Rep. Paul Ray, R-Clearfield, said Utah does not now have the "cocktail" of drugs needed to carry out executions by lethal injection and needs to be prepared to do so with a firing squad.
"The European company that makes this [drug cocktail] is refusing to sell to the United States because they’re opposed to the death penalty," said Ray, who called the firing squad armed with rifles "absolutely one of the most humane ways to execute someone because it’s so quick and, quite honestly, one of the most painless ways. I’m sure there’s some initial pain to it," he said, "but you don’t see the struggling and the trying to breathe you see on any type of lethal injection. Even on the ones that are the lethal drug cocktail, you still see the gurgling and the fighting to breathe."
The bill was prompted in part by a "botched" execution in Oklahoma where condemned murderer and rapist Clayton Lockett writhed and gasped after he was injected and called out, "Oh, man," according to news reports quoting witnesses. Lockett died of a heart attack about a half hour after getting lethal doses of drugs, prison officials said, sparking a national debate over the drugs used to carry out executions and the death penalty itself.
Under the bill headed for the 2015 Utah Legislative General Session in January, a court hearing would be held at a minimum of 30 days before a scheduled execution at which a judge would determine if a legal drug combination was available for the execution. If not, the firing squad would become the method of execution.
In recent decades, Utah gave death row inmates the choice of execution by lethal injection or a firing squad. But in 2004, the Legislature made lethal injection the primary method of execution, with a firing squad available for inmates who previously had the right to chose their method of execution or if a court declared lethal injection unconstitutional.
Jean Hill, the government liaison for the Catholic Diocese of Salt Lake City, said the diocese opposed the bill because of its longstanding opposition to capital punishment.
"We don’t believe there is a humane way to execute anyone," Hill said. "And the idea that we put five people behind a wall to shoot someone who is immobilized and unarmed is not humane."
The committee voted 9-2 to endorse the legislation, with Rep. Mark Wheatley, D-Salt Lake, and Rep. Marc Roberts, R-Santaquin, against the endorsement.
"I don’t see where this bill is needed," said Wheatley. "We’re not correcting any problem. … It’s not solving anything."
The Utah prison inmate who may be the closest to execution is Douglas Carter, convicted of killing Eva Olesen during a 1985 robbery at her Provo home. But Deputy Utah Attorney General Tom Brunker said Carter still has legal actions pending in state and federal courts.

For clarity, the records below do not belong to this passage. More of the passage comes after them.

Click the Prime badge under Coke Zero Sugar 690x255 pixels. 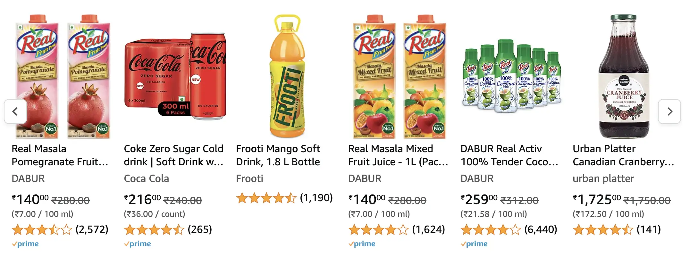[x=137, y=244]
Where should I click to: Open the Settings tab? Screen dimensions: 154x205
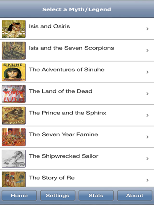pos(58,196)
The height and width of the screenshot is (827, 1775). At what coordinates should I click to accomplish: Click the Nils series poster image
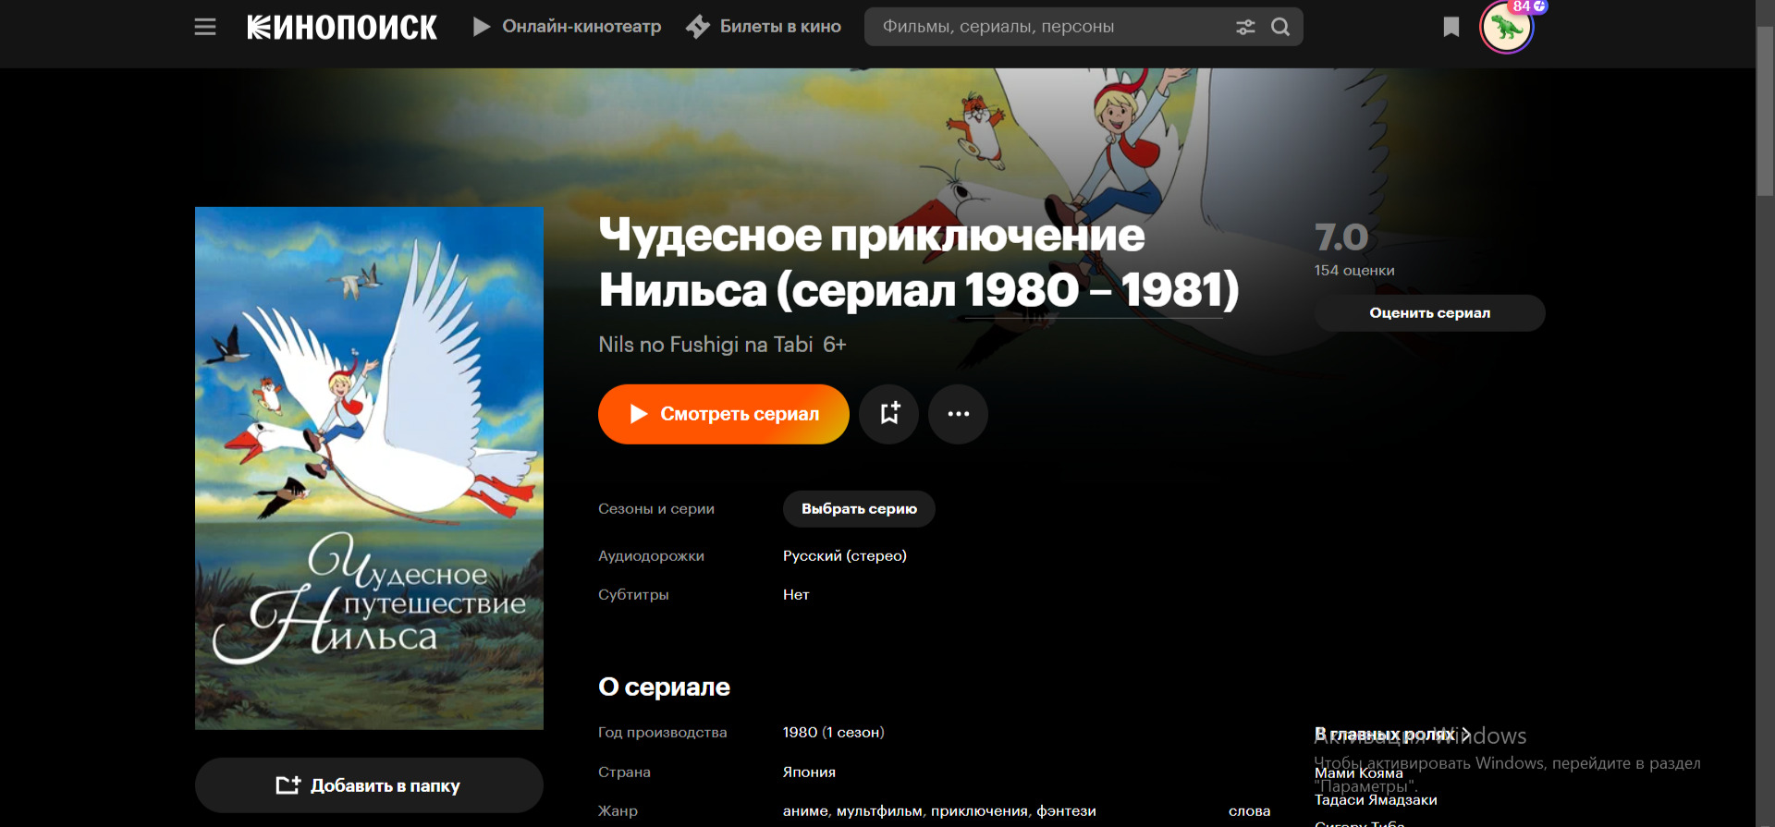369,468
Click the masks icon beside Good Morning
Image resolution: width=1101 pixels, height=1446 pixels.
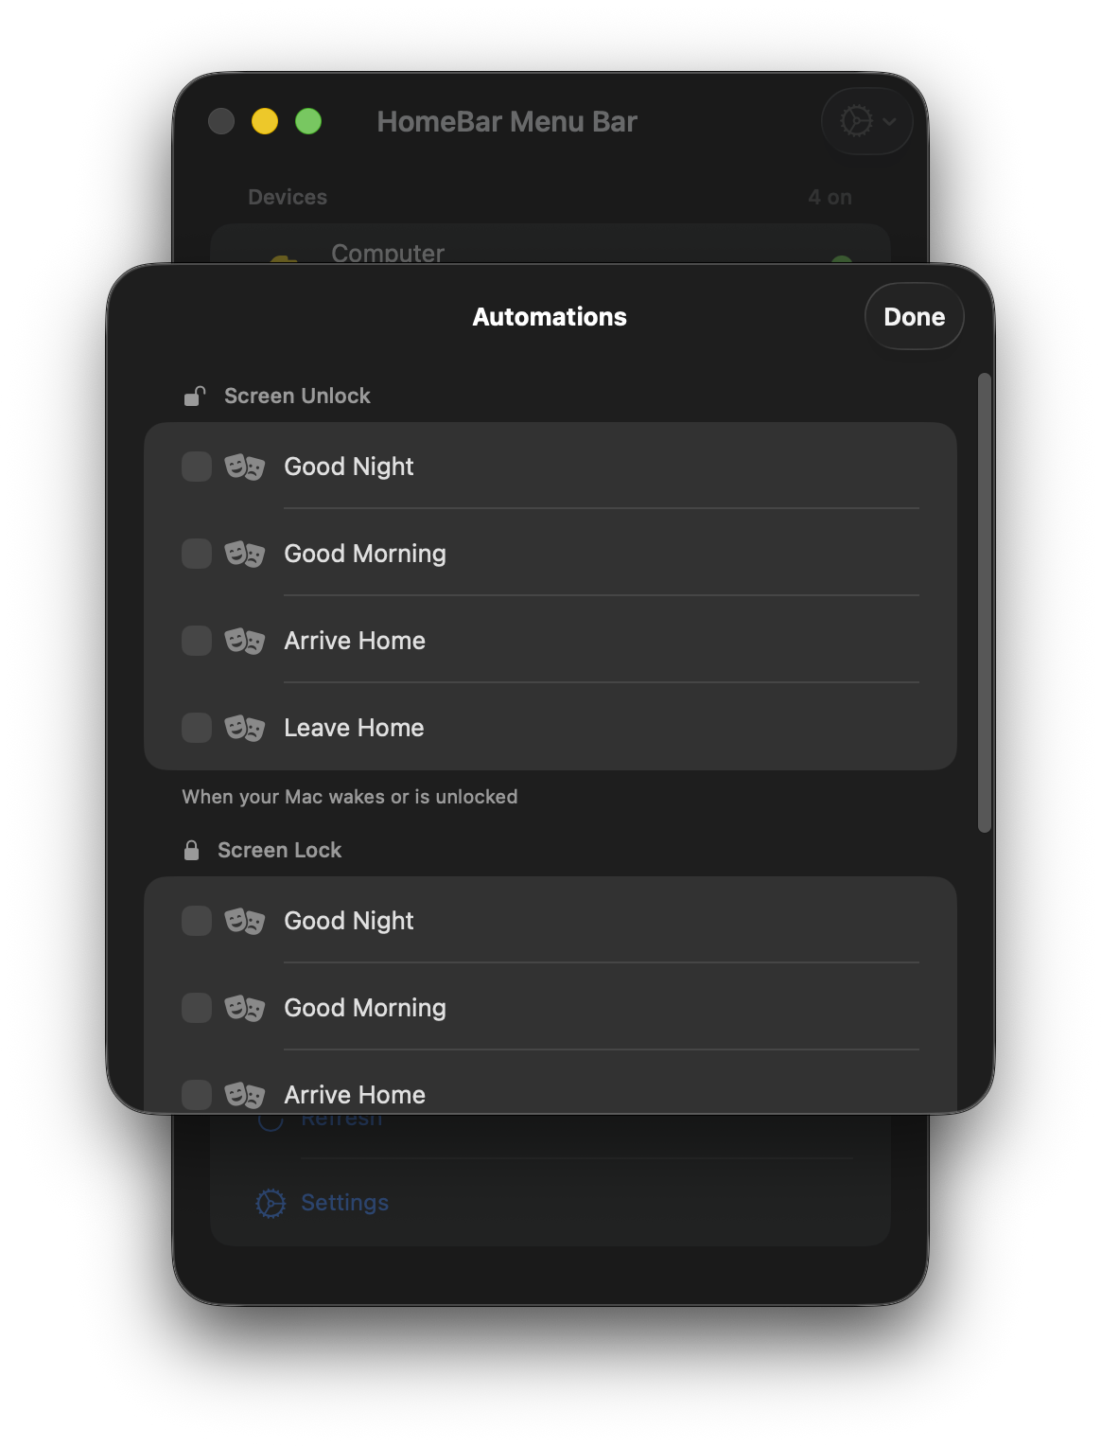click(x=246, y=554)
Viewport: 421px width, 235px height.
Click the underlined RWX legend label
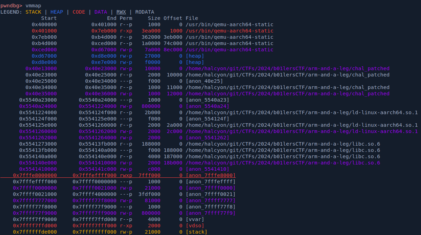click(121, 12)
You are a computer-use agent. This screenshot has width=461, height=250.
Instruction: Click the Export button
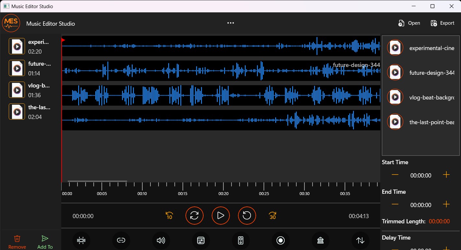click(x=443, y=23)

The last person executed by a firing squad in Utah was Ronnie Lee Gardner on June 18, 2010. Gardner was sentenced to death for the 1985 murder of attorney Michael Burdell during an attempt to escape while Gardner was in the Salt Lake City courthouse for a hearing stemming from another murder the year before.

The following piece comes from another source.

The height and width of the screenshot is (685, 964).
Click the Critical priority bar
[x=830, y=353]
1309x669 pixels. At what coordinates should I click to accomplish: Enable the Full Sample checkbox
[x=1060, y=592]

Gardner chose a firing squad when a 3rd District Court judge signed a death warrant in 2010. His execution brought an intense focus to Utah and its capital punishment laws.

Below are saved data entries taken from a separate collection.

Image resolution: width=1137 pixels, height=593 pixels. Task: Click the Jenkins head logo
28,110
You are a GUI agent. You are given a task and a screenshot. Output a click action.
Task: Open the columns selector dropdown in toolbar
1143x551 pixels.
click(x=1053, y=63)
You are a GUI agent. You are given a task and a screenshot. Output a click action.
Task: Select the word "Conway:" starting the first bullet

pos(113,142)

The Jan. 17, 1977, execution by firing squad of Gary Gilmore also brought international attention to Utah when he became the first person executed in the United States in 10 years after a series of U.S. Supreme Court decisions upheld the death penalty after earlier decisions had struck down previous laws.
Probably the most famous execution by firing squad in Utah was that of Joe Hill, the Swedish immigrant born Joel Emmanuel Hägglund, who was known for songs he composed on behalf of the Industrial Workers of the World, a militant labor union of that era.